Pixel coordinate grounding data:
>>>>>

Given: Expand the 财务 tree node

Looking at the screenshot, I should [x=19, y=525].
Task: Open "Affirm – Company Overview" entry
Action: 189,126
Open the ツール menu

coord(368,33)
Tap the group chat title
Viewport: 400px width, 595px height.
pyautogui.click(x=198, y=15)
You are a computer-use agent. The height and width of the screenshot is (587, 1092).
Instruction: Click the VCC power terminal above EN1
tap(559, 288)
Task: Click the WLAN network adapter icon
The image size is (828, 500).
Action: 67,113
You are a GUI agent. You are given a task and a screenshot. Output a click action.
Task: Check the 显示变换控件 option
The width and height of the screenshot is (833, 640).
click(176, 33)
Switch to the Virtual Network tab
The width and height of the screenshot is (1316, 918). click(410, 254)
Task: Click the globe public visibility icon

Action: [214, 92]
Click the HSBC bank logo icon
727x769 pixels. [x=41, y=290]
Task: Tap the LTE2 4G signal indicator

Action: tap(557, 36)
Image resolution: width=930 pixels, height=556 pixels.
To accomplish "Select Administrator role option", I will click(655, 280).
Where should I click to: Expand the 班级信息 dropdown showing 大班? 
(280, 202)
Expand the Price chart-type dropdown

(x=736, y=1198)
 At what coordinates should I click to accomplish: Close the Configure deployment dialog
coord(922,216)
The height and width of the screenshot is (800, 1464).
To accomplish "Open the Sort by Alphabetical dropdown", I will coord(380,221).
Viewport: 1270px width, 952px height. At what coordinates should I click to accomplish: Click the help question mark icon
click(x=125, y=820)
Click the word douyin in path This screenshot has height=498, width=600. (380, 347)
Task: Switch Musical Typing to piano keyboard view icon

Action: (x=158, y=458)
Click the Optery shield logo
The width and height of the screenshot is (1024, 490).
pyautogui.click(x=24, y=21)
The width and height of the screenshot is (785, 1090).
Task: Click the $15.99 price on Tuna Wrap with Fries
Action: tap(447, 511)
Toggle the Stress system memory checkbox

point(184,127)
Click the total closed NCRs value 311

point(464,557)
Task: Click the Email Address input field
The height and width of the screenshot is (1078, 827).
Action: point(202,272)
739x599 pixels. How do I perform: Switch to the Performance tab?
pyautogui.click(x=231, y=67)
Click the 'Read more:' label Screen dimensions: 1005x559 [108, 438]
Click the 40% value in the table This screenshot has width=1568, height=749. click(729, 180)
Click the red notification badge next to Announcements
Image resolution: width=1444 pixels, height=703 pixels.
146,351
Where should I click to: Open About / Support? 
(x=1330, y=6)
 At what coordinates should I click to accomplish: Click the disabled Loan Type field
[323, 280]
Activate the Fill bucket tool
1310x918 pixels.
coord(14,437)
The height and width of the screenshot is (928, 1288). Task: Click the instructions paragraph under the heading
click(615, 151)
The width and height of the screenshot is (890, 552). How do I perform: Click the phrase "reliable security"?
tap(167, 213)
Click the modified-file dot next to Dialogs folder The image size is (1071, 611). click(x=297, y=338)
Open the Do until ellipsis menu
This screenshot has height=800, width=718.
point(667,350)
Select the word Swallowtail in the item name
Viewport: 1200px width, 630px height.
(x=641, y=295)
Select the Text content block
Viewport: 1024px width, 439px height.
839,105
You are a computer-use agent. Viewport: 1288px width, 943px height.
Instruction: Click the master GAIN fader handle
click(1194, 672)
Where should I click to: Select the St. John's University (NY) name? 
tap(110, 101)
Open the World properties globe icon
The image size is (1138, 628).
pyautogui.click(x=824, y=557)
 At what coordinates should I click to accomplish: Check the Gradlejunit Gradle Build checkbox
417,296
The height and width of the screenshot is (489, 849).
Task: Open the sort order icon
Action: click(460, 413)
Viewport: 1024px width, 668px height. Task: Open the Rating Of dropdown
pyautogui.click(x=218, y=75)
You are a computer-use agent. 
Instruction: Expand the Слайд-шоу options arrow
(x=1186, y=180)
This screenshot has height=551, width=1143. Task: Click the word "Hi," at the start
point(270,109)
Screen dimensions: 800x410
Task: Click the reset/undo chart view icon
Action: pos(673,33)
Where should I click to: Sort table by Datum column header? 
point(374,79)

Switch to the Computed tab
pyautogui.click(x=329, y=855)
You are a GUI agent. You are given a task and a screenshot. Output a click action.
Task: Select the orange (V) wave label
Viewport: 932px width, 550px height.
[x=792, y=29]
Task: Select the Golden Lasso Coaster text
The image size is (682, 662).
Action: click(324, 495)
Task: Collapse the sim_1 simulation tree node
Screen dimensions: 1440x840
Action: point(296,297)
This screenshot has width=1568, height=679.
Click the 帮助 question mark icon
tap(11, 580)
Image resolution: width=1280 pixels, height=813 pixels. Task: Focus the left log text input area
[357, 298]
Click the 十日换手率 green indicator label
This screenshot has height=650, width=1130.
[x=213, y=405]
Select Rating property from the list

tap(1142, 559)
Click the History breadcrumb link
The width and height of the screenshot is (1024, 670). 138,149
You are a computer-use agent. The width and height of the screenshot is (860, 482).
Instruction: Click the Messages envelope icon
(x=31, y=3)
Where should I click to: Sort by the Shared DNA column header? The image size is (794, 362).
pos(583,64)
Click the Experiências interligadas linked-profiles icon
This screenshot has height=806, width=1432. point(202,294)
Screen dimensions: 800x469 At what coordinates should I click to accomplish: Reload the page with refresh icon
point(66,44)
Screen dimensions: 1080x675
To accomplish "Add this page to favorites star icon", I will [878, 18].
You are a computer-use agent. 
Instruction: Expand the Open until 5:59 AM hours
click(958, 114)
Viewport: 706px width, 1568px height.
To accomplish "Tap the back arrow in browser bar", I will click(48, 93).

<<<<<

Problem details:
Among the entries above, how many lines include the word "will"? Reply with the number only.

Response to this exercise:
4